The most common form of immunosuppressive therapy for ASA has been coriticosteroid therapy. Unfortunately it has resulted in improvement of the pregnancy rate in only one of three controlled double blind studies. Lengthy treatment required for possible effect leads to coriticosteroid side effect in approximately 60% of patients. Problems include mood changes, fluid retention and dyspepsia are common but some complications such as GI bleeding and aseptic necrosis of the hip joint are quite serious.

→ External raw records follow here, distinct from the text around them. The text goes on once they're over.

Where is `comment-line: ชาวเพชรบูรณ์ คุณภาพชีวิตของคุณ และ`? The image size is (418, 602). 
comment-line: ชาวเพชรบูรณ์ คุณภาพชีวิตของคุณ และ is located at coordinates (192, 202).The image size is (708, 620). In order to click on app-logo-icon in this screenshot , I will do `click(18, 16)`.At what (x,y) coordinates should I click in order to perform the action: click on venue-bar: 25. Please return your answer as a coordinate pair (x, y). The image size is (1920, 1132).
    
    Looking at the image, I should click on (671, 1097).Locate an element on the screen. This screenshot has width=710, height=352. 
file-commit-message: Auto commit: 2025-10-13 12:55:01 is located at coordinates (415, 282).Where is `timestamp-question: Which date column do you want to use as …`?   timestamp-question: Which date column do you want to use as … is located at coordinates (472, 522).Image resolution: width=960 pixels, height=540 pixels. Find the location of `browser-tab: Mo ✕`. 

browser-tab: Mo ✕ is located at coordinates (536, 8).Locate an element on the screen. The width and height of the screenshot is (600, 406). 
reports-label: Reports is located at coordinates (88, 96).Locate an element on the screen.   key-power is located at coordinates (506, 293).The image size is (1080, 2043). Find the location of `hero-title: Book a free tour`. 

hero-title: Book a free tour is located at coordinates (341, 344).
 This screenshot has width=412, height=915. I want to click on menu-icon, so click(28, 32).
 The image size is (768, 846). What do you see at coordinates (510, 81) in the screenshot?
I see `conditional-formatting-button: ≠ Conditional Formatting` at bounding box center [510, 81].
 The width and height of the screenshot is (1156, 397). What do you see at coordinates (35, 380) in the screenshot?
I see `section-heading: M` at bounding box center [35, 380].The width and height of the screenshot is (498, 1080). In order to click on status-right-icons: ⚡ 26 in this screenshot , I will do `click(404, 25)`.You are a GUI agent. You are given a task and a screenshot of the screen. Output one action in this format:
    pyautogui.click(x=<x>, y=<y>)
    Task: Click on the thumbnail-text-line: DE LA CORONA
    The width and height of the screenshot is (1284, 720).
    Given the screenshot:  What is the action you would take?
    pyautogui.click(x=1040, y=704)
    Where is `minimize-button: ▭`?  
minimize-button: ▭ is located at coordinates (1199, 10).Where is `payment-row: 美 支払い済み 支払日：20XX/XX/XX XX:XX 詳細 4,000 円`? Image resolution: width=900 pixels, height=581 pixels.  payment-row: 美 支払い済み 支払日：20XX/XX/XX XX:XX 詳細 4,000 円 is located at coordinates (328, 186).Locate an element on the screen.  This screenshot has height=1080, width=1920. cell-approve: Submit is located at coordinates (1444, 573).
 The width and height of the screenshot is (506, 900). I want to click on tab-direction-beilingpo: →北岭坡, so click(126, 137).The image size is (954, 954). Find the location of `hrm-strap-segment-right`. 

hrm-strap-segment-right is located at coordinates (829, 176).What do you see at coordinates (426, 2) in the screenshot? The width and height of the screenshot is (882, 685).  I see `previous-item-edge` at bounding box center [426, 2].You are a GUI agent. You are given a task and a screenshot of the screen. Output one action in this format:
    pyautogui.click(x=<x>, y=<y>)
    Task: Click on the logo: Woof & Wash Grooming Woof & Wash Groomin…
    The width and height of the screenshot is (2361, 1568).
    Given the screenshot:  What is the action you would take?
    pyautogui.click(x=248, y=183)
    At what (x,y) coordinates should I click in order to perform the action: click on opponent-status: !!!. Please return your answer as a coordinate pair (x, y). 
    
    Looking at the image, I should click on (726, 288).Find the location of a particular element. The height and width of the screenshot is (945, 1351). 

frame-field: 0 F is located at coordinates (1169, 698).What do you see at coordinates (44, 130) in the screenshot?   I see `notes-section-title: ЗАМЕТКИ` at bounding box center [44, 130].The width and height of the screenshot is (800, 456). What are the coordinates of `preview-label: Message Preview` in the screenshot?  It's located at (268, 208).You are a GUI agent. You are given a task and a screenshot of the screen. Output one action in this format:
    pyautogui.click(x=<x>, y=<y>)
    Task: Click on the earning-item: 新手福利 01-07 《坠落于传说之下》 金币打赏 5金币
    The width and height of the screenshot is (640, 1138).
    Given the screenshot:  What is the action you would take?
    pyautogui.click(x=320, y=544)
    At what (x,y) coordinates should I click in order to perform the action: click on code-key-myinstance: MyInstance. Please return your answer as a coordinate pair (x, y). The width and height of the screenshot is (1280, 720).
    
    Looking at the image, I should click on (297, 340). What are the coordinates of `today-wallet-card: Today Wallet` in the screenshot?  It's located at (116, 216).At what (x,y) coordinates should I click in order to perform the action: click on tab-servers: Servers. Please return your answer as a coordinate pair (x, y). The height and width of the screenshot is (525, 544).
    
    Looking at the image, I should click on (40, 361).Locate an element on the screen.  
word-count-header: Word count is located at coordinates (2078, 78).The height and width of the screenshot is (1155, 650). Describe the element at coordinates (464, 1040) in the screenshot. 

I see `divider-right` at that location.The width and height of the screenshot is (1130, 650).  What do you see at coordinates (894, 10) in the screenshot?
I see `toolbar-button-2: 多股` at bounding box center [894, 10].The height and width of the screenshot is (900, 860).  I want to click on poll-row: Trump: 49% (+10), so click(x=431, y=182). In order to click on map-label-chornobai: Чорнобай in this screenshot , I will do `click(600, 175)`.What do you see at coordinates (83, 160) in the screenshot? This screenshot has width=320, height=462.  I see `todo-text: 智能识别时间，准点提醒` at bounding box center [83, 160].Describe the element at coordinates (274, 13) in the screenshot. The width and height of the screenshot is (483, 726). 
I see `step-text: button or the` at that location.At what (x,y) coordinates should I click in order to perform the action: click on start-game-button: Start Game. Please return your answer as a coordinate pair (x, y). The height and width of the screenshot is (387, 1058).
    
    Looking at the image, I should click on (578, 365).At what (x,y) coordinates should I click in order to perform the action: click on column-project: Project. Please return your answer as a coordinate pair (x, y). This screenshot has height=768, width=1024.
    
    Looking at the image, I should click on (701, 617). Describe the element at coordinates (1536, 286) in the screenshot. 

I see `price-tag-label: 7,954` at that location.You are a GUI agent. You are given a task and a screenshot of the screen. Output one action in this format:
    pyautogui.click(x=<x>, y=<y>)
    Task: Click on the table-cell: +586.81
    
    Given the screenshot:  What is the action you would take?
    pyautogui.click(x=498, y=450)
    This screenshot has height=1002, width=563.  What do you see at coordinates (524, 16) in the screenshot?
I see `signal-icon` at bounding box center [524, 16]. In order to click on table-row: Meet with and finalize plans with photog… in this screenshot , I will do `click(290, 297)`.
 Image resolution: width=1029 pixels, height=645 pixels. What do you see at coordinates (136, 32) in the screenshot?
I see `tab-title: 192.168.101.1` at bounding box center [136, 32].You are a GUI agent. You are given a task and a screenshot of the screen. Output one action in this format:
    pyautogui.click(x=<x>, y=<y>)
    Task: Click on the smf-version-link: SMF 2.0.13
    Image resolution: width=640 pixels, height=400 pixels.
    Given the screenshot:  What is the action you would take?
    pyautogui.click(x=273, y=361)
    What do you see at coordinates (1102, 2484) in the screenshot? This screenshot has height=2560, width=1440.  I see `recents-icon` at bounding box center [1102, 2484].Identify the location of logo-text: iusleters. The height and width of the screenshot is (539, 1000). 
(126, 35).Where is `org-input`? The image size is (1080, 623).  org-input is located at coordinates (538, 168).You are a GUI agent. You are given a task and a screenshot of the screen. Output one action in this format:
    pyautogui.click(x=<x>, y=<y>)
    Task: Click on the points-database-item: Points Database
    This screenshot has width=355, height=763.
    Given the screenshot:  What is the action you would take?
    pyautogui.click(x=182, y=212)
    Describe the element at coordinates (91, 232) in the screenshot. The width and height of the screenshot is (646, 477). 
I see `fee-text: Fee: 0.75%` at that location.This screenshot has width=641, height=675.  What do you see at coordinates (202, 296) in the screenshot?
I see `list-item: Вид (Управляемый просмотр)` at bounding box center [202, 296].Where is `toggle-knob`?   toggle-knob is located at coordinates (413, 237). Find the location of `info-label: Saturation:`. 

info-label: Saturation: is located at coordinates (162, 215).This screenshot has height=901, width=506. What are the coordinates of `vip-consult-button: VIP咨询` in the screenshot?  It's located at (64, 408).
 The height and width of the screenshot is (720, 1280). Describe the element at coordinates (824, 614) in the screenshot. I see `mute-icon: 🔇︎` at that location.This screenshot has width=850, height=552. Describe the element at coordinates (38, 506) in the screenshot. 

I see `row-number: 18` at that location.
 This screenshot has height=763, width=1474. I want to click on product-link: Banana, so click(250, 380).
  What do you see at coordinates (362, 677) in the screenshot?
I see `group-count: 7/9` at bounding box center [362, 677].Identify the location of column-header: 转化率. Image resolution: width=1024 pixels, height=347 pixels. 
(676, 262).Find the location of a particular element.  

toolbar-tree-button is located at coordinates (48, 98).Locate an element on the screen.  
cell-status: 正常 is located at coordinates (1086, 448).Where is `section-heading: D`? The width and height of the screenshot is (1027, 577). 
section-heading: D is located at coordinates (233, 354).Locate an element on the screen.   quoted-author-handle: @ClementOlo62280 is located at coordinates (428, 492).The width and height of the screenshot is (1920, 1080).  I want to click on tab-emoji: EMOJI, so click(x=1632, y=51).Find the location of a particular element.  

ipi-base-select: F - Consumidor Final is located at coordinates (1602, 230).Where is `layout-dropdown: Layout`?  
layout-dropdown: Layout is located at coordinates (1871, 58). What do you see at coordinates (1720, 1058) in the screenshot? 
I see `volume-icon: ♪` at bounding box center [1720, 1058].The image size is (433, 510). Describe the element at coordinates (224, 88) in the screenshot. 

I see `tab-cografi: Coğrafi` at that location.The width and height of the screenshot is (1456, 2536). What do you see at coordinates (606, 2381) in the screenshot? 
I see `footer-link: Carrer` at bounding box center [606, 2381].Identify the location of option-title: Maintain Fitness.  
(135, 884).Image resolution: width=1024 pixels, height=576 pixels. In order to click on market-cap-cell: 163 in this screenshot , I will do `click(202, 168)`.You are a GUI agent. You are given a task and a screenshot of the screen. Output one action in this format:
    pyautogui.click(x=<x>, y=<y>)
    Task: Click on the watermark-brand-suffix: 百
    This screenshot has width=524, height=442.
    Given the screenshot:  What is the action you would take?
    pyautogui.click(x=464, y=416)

33 % pregnancy rate was seen in one uncontrolled study with cyclosporine.

Laboratory techniques

Methods of preventing binding or separate antibody- free sperm in the laboratory indicate conflicting results. Splitting of the ejaculate was not effective in limiting the degree of binding. There are mixed report on simple sperm washing. Sperm antibody binding was also not reduced by Percoll gradient separation. The investigational techniques presently include

Protease treatment to destroy antibodies on the sperm surface

Immunoadsorption

Antigen-specific immunoadsorption

 

Assisted reproduction technologies:

IUI affords some increase in pregnancy rates over no treatment but this increase may be modest. Antibody induced deficit of the fertilization process will not be completely circumvented by IUI The reported average success rate for IUI in couples with male factor antisperm antibodies is 20%. Increased ovarian hyperstimulation may yield better results in such treatment plan but has not been well studied.

Pregnancies with GIFT have been achieved in couples who failed washed sperm IUI and steroid therapy. ICSI is the current accepted advanced ART treatment in men with high level of ASA. In one study where ASA binding approached 80%, the mean fertilization rate, embryo development and pregnancy rate were comparable to another cohort of ICSI cases without immunologic infertility. If these results will be confirmed by another studies, ICSI should be the primary choice for patients with high immunologic infertility.